A pastime, which usually accompanies social interactions, but in the Northern Cape, drinking is becoming problematic for some women. The Northern Cape Social Development department says more women seek help, either at non-profit organisations or at substance abuse rehabilitation centres. The department’s spokesperson Gamiem Abrahams says that irresponsible use of alcohol among women is on the rise.
“There’s been an increase of especially females. So that gives us a clear indication that women; drinking among women and irresponsible use of alcohol and other substances is on the rise.”
As the festive season approaches, liquor stores in the Kimberley area are stocking up more alcohol for the December period. Local liquor store owner, Francine Lombard acknowledges that alcohol abuse can have social consequences.
“We have to stock every week to make sure we have enough stock. And obviously we order three times as much stock for December month. Yes, I am worried but unfortunately I can’t make the decision for the clients. Therefore, they need to act responsible.

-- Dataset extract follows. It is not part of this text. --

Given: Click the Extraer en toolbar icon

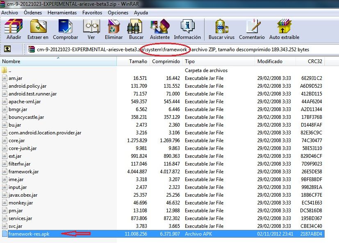Looking at the screenshot, I should (x=38, y=29).
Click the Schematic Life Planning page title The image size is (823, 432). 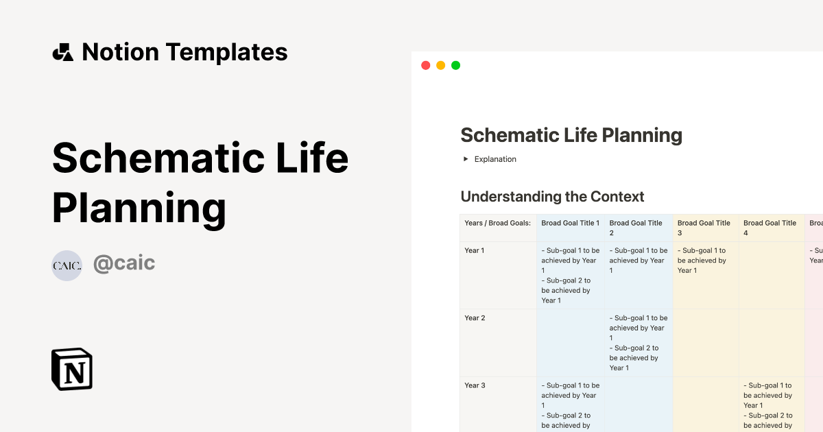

If they’re intoxicated, we don’t help them.”
During weekends in Kimberley, residents can be seen flocking to taverns, popular hang-out joints and local municipal parks. One of those is 38-year-old mother of two, Nobelungu Mdubeki. While she admits to drinking alcohol regularly, she says she makes sure to take care of her children and is in control.
“I drink. Alcohol does not control me, I control alcohol. I know my limit when I know that I had enough, I stop drinking and I go home to sleep. I drink every weekend. If I get a chance to drink, I drink. Drinking with friends, drinking with family. I drink.”
Others interviewed by the SABC, echoed her sentiment that alcohol use is not necessarily the problem.
“I do enjoy drinking because of drinking makes me forget a lot of things and I’m not controlled by alcohol, I control alcohol so I’m not gonna say it’s bad.”
“Sometimes you’re like stressed out and everything. It’s work, it’s your family, it’s money stress. It’s a lot of things. So people tend to think that alcohol is going to take that away,” said another local.
An Alcoholics Anonymous representative, whose identity may not be revealed, says the group does not advocate for a total ban on alcohol use. He says people are free to indulge but it must come with moderation.
“There are only three types of drinkers. There are heavy drinkers, there are sometimes binge drinkers and there are alcoholics. It’s not how much you drink, where you drink and with whom do you drink that makes you an alcoholic. It’s what alcohol does to you. The secret is that you never ever pick up that first glass if you want to avoid triggering that animal inside you in that’s called alcoholism.”
The Social Development Department has warned residents in the province to moderate their alcohol intake this festive season, especially those who have children in their care.